The package is shipping with the public sequence of a phage, and will use this as a conveniently small toy genome.

import railroadtracks.model.simulate
reference_fn = railroadtracks.model.simulate.PHAGEFASTA

We also need an indexer (indexing part of an aligner).

The working environment we created contains an attribute activities that acts a namespace of activiyies declared in the model. Writing env.activities and hitting <tab> on ipython would list the options available.

Here we select bowtie2.

bowtie2index = env.activities.INDEX.bowtie2build

Aligning reads using bowtie2

The object bowtie2index is a “step” that can perform the indexing of reference genome. The embodiment of that step into a task, that is the application of the step to a specific set of input file requires the definition of the associated assets.

The assets are basically the input files (source assets) and the output files (target assets).

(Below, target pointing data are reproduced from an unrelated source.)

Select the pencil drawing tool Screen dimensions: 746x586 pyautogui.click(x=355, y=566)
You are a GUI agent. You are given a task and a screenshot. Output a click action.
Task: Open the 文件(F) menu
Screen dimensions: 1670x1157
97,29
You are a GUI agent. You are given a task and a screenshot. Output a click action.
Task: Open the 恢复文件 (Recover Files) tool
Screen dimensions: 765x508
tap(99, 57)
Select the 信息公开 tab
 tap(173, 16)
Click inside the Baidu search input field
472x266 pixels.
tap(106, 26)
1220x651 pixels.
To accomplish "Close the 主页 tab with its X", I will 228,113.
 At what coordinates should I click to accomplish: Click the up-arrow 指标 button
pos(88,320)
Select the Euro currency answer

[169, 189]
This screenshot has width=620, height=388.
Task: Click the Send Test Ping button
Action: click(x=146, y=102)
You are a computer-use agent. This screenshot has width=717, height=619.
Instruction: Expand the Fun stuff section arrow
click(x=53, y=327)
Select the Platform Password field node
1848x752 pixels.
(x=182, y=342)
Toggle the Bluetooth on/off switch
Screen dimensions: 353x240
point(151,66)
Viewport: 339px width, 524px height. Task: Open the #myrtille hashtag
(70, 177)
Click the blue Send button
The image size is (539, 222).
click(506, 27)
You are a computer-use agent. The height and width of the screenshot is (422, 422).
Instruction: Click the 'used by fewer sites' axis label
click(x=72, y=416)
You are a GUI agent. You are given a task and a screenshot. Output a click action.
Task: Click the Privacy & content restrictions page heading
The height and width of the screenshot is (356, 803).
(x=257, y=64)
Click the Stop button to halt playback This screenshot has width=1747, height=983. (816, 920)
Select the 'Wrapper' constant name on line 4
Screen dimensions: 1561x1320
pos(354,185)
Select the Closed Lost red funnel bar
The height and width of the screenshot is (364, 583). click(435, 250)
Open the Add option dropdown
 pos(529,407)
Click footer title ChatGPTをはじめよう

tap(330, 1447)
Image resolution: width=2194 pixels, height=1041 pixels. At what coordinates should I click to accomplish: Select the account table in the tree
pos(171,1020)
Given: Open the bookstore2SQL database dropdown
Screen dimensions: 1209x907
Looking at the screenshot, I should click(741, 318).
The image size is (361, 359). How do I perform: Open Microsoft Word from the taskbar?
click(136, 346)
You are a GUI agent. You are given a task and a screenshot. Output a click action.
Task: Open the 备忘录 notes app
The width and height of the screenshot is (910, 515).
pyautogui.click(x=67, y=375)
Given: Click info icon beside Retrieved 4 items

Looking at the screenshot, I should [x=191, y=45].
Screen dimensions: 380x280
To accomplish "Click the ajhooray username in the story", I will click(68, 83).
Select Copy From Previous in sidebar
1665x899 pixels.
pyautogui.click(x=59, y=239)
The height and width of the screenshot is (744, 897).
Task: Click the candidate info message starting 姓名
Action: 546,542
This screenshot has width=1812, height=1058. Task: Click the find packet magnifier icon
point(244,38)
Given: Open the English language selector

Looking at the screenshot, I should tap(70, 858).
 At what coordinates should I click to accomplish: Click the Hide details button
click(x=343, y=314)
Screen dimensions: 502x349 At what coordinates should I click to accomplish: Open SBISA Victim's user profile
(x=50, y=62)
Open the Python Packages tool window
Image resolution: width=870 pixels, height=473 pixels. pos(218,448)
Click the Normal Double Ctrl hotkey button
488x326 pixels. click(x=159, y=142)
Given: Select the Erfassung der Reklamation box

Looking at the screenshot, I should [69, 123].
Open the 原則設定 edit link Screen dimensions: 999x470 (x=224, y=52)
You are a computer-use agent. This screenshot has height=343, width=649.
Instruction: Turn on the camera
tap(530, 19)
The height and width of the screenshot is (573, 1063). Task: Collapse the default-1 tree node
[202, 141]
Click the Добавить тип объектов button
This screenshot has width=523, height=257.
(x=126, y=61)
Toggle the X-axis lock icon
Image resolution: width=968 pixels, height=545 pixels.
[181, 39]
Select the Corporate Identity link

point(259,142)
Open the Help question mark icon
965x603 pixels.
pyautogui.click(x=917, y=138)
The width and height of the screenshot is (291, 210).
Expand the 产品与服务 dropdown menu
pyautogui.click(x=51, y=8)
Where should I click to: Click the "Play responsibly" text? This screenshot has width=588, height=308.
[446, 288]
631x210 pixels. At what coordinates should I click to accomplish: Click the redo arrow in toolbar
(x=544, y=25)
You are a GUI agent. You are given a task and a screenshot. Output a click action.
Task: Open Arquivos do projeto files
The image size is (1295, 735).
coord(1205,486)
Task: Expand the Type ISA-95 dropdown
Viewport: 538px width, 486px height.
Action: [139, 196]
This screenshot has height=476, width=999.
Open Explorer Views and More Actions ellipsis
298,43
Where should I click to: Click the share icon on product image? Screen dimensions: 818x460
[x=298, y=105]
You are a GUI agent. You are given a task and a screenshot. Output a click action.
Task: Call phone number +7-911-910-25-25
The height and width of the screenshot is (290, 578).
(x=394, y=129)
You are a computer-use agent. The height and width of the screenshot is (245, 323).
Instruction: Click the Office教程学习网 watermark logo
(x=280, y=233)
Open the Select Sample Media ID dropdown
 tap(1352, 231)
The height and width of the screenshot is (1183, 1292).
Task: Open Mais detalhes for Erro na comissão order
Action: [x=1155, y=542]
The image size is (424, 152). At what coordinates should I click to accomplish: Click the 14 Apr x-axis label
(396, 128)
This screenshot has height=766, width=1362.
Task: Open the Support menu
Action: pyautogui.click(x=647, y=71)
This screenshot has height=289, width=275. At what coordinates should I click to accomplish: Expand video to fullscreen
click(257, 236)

Each step contains a nested class Assets, itself with a nested class Source and a nested class Target. These should be used to construct our assets.

try:
    source = bowtie2index.Assets.Source(reference_fn)
except Exception as e:
    print('Error: %s' % str(e))
Error: The object "'/usr/local/lib/python2.7/site-packages/railroadtracks/EF204940.fa'" was expected to be of type <class 'railroadtracks.model.files.FASTAFile'> (but is a <type 'str'>)

Again, error messages are meant to be rather explicit. Here the model is typing the input assets (which allows early consistency checks). The error disappears when the required class is used.

reference_fasta = rnaseq.FASTAFile(reference_fn)
source = bowtie2index.Assets.Source(reference_fasta)
display(source)
Name Class
reference <class 'railroadtracks.model.files.FASTAFile'> ("defined")

When thinking about a task, we let one focus on the input for the task while deferring the definition of the output (where the files will be stored) to a later stage (and even have it handled for you).

Target assets can be created as “undefined”.

target = bowtie2index.Assets.Target.createundefined()

display(target)
Name Class
indexfilepattern <class 'railroadtracks.model.aligners.SavedBowtie2Index'> ("undefined")

Building the complete set of assets is done by combining the source and target assets.

assets_index = bowtie2index.Assets(source, target)

Whenever the target assets are undefined, one can implicitly mean it by using Python’s None or omitting the target altogether:

assets_index = bowtie2index.Assets(source, target=None)
# or
assets_index = bowtie2index.Assets(source)

With both a step and assets, we can now create a task:

Note that the task is labelled as “To do”...

task = project.add_task(bowtie2index, assets_index)
display(task)
ID1
Info(1, u'To do', 1434847392.997949)
StepBowtie2Build
Source
Name Class
reference <class 'railroadtracks.model.files.FASTAFile'> ("defined")
Target
Name Class
indexfilepattern <class 'railroadtracks.model.aligners.SavedBowtie2Index'> ("defined")
Parameters()
task.info
(1, u'To do', 1434847392.997949)
task.task_id
1

Note that the target is now fully defined. This was performed automatically by the framework.

display(assets_index)
<railroadtracks.model.aligners.Assets at 0x7f31e411be50>

Thanks to the persistent layer, adding tasks can be done without having to explicitly keep track of the operations already performed. Identical tasks will be identified as such and a unique ID is assigned to them.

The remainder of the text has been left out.